Tumori testa-collo, visite gratuite al San Matteo di Pavia: come prenotare

Torna la campagna europea di prevenzione delle patologie oncologiche testa-collo: il Policlinico San Matteo propone una giornata di visite gratuite senza impegnativa

Tumori testa-collo, visite gratuite al San Matteo di Pavia: come prenotare

Il Policlinico San Matteo di Pavia aderisce alla settimana di prevenzione dei tumori testa-collo con visite gratuite il 22 settembre 2026. L’iniziativa punta a sensibilizzare sui sintomi da non sottovalutare e sull’importanza di una diagnosi precoce.

Prevenzione tumori testa-collo

Una giornata dedicata alla prevenzione dei tumori della testa e del collo arriva anche al Policlinico San Matteo di Pavia. La SC Otorinolaringoiatria dell’ospedale, diretta dal professor Marco Benazzo, aderisce infatti alla settimana di sensibilizzazione promossa dall’Associazione Italiana di Oncologia Cervico-Cefalica (AIOCC) nell’ambito della campagna europea “Make Sense Campaign”.

L’iniziativa si svolgerà dal 21 al 26 settembre 2026 e punta a favorire la conoscenza dei sintomi delle patologie oncologiche cervico-cefaliche e l’importanza di una diagnosi tempestiva.

Visite gratuite

Al San Matteo sarà possibile sottoporsi a una visita gratuita martedì 22 settembre 2026, dalle 8.15 alle 15.15. Gli ambulatori dedicati si trovano al terzo piano del Padiglione DEA, Torre B, del Policlinico di Pavia.

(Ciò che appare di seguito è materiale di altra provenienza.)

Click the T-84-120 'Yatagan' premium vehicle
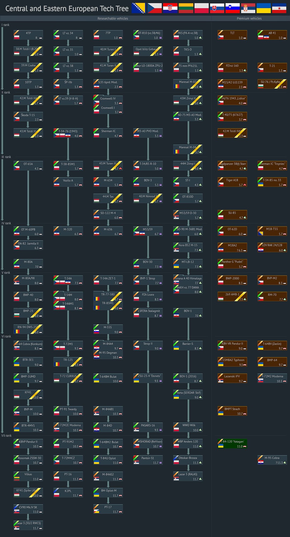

Per accedere alla visita non è necessaria l’impegnativa medica, ma è obbligatoria la prenotazione. Per fissare l’appuntamento è necessario inviare una richiesta via email all’indirizzo a.didio@smatteo.pv.it.

Quali sono i tumori testa-collo

Con il termine tumori cervico-cefalici, o tumori della testa e del collo, si indicano le neoplasie che hanno origine nell’area della testa o del collo, con l’esclusione di occhi, cervello, orecchie ed esofago.

Secondo i dati riportati dall’AIRTUM, queste patologie rappresentano il settimo tipo di tumore più diffuso in Europa, con circa 9mila nuove diagnosi ogni anno. Si tratta inoltre della forma più frequente tra i tumori considerati rari.

I sintomi da non sottovalutare

Per riconoscere tempestivamente eventuali segnali è fondamentale prestare attenzione alla loro durata. La campagna richiama in particolare il principio “1PER3”: se anche uno solo dei sintomi indicati persiste per tre settimane, è consigliabile rivolgersi al proprio medico.

Tra i campanelli d’allarme figurano dolore alla lingua, ulcere della bocca che non guariscono, presenza di macchie rosse o bianche nel cavo orale, dolore alla gola e raucedine persistente. Possono inoltre essere segnali da approfondire il dolore o la difficoltà nella deglutizione, il gonfiore del collo, la congestione nasale persistente da un solo lato e la perdita di sangue dal naso.

Diagnosi precoce e possibilità di guarigione

L’individuazione precoce della malattia può avere un ruolo determinante nel percorso di cura. I dati citati nell’ambito della campagna indicano infatti un tasso di sopravvivenza dell’80-90% nei pazienti diagnosticati precocemente, in assenza di interessamento dei linfonodi.

La settimana di prevenzione punta quindi a sensibilizzare la popolazione sull’importanza di non trascurare sintomi persistenti e di rivolgersi tempestivamente a un medico per gli opportuni accertamenti.